Leave the pictures out. Retype exactly the lines below from the one containing "The height and" through the one containing "This screenshot has height=574, width=537.", and no others.

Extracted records

▬▬▬▬▬▬▬▬▬▬

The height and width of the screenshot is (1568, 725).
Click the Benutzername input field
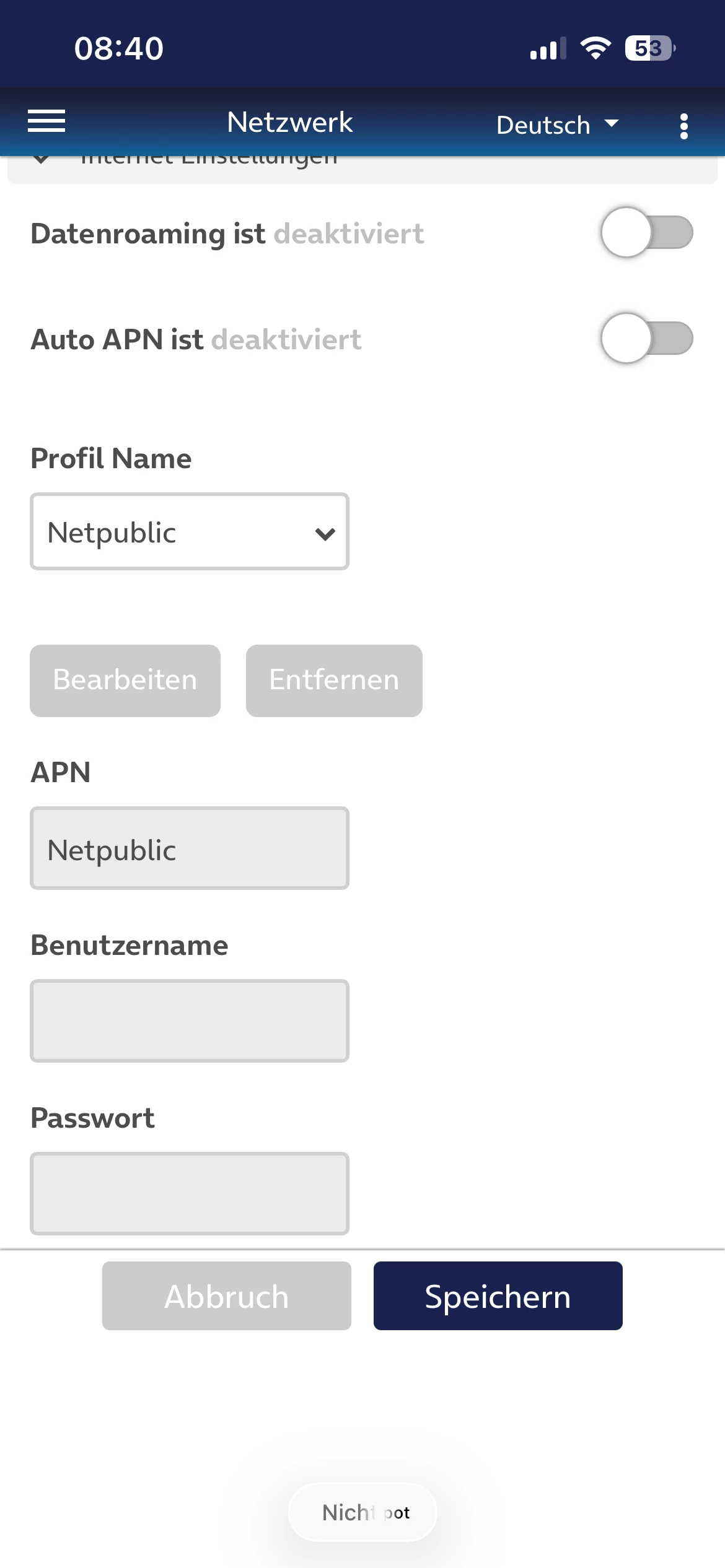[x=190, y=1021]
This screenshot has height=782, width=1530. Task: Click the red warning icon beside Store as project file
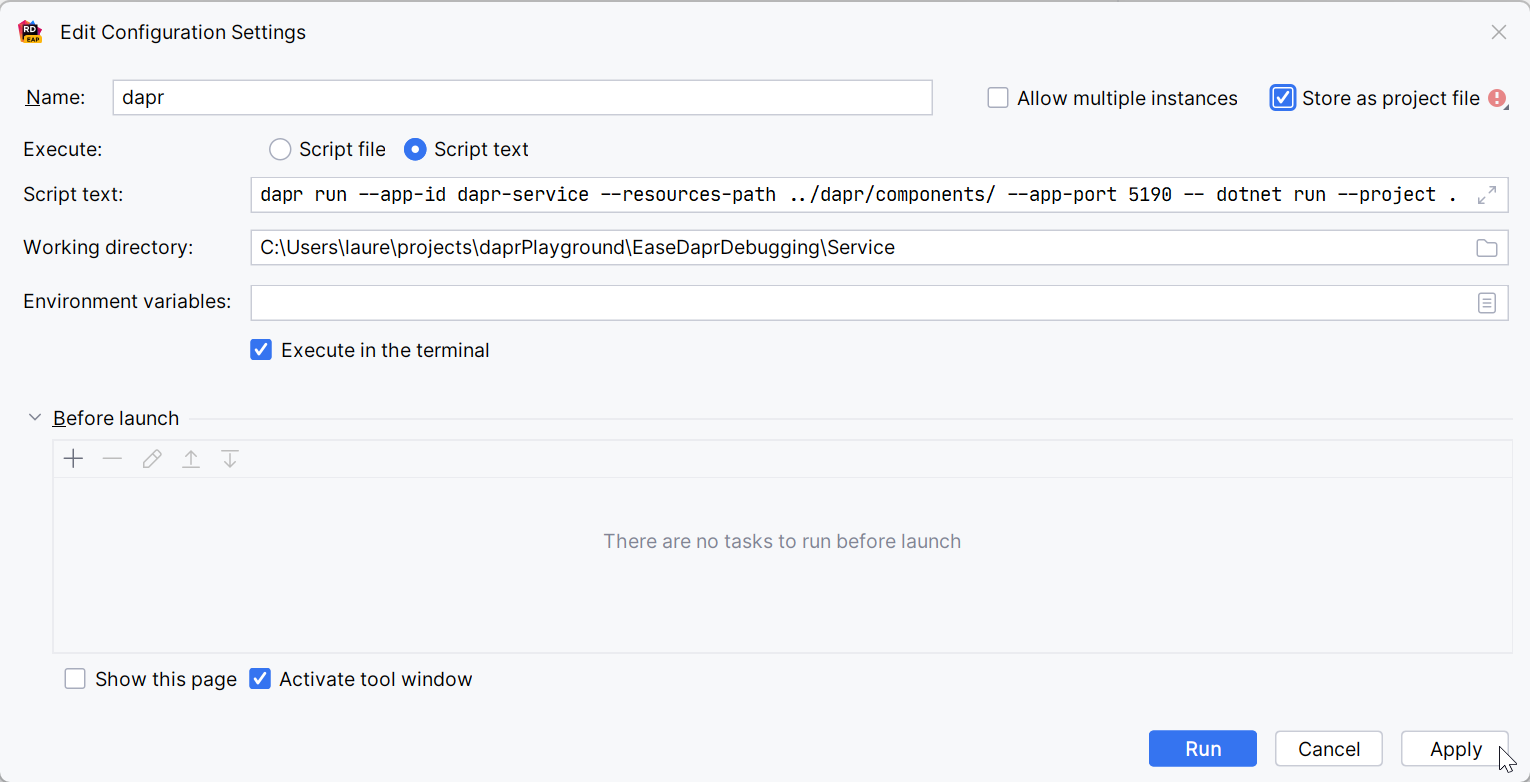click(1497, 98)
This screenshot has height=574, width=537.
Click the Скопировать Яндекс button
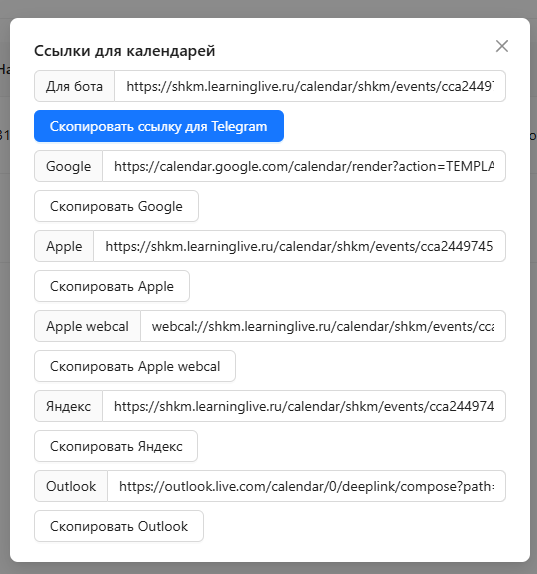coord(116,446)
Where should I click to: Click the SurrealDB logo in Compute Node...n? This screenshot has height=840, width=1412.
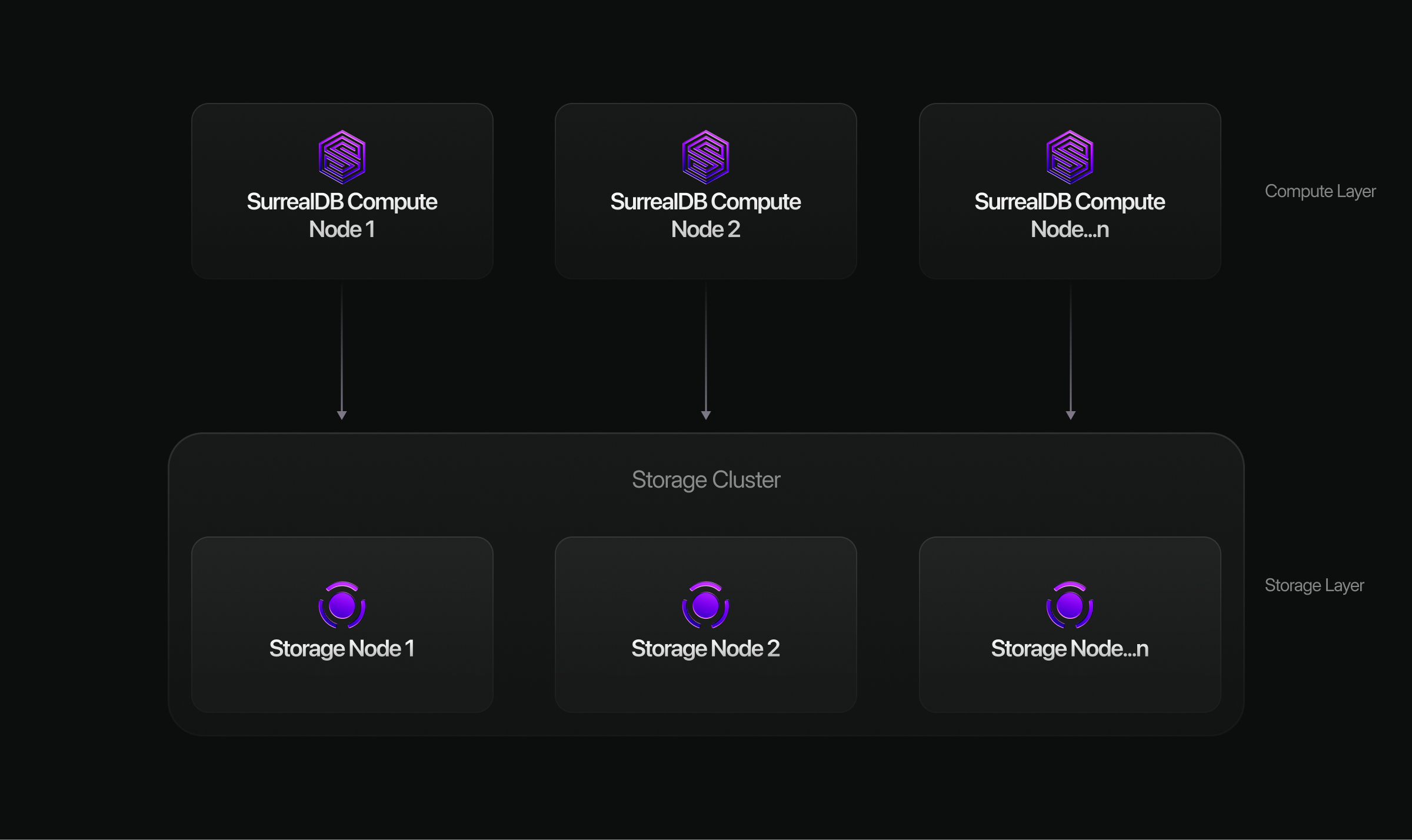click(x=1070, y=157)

▬▬▬▬▬▬▬▬▬▬

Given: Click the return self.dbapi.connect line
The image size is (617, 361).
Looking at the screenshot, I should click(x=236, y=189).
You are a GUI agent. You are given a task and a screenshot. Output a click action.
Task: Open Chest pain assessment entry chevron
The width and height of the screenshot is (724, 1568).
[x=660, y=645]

▬▬▬▬▬▬▬▬▬▬

EXERCISE SOLUTION:
The height and width of the screenshot is (1568, 725).
Click the Benutzername input field
[x=190, y=1021]
This screenshot has height=782, width=1530. Task: Click the red warning icon beside Store as project file
click(1497, 98)
This screenshot has height=574, width=537.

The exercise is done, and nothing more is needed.